An alternative to synthetic or biologic mesh is the use of autologous fascial grafts to repair abdominal wall fascial defects. The most commonly used fascial graft is the tensor fascia lata (TFL), initially described by Kirschner in 1913.9 The fascia lata graft is strong, versatile, and easy to harvest. Harvest is performed through a longitudinal incision along the lateral aspect of the thigh. The skin and subcutaneous tissue are elevated over the area of fascia to be harvested. Care should be taken not to injure the underlying muscle while incising and elevating the graft. The entire fascia lata can be harvested save for the posterior condensation of the iliotibial tract, which should be preserved to prevent lateral knee instability. To repair the abdominal wall, the graft is sutured in place using an inlay technique with the smooth deep surface of the fascia lata oriented toward the viscera. The graft must be covered with local or regional skin flaps for it to revascularize. Studies have demonstrated that fascial grafts retain the parallel orientation of collagen fibrils10 and become revascularized11 after implantation.
With the advent of synthetics and bioprosthetic meshes, use of autologous fascial grafts has fallen out of favor. The limited quantity and need for a donor site can make autologous grafts a less attractive option than readily available off-the-shelf prosthetics. Conversely, the ease of graft harvest and minimal donor site morbidity of grafts such as the fascia lata make them appealing in situations in which synthetics are contraindicated or components separation is not possible. The autologous nature of the grafts makes them a useful biocompatible tool for contaminated cases or when prior synthetic meshes have failed.
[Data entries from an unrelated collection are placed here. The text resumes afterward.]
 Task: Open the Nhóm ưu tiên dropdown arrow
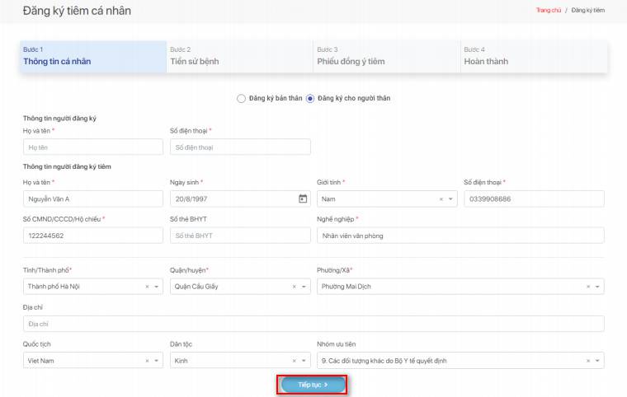[597, 361]
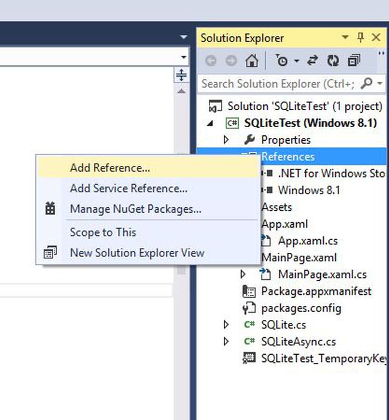The width and height of the screenshot is (389, 420).
Task: Click the Home icon in Solution Explorer
Action: 252,61
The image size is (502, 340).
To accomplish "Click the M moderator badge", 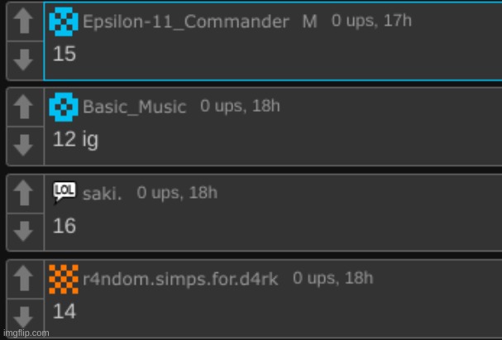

A method of fascial repair that restores dynamic abdominal wall function is the components separation technique. First described by Ramirez in 1990,12 this technique involves medial advancement of composite myofascial flaps on the abdomen, which can be performed unilaterally or bilaterally. The procedure is ideal for midline defects of the abdominal wall in which the absolute quantity of tissue loss is small, such as a chronic hernia where the abdominal musculature has retracted.